▶ [Exercise description] Report each line of the rows below that contains the word "pixels", copying every such line in full. Case counts.
## Start Information supplied
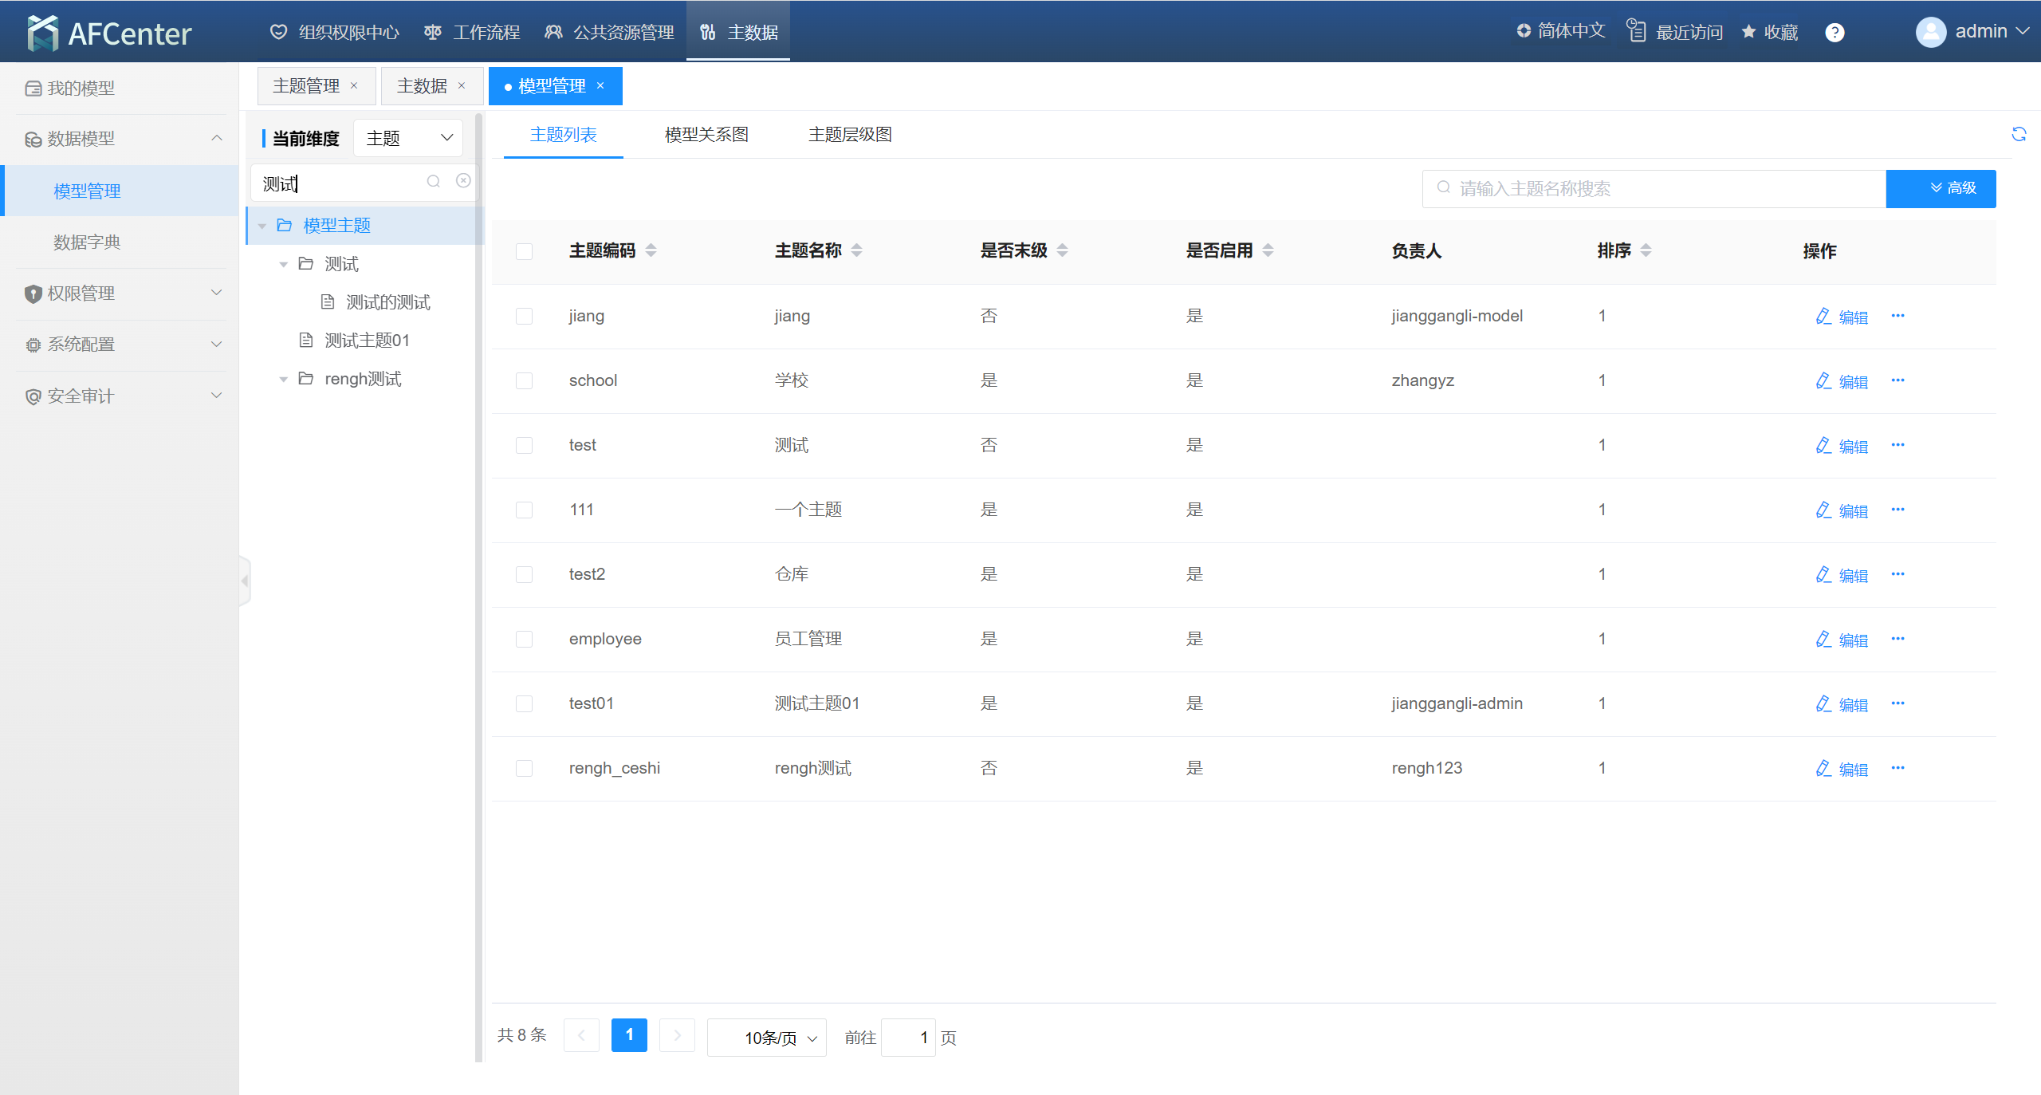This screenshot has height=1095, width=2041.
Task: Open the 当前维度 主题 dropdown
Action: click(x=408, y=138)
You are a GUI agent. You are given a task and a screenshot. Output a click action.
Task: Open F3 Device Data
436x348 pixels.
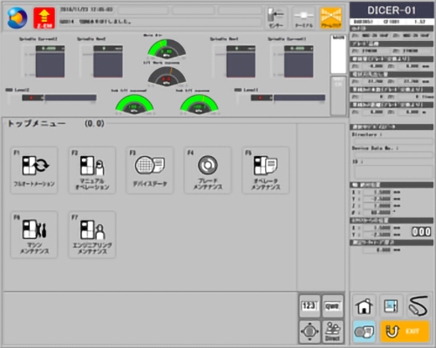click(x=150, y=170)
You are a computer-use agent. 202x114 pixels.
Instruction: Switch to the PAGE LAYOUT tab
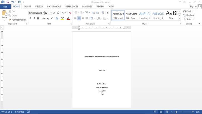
## End Information supplied
▶ [Reply]
436x348 pixels.
You are a computer-use agent. 202x114 pixels.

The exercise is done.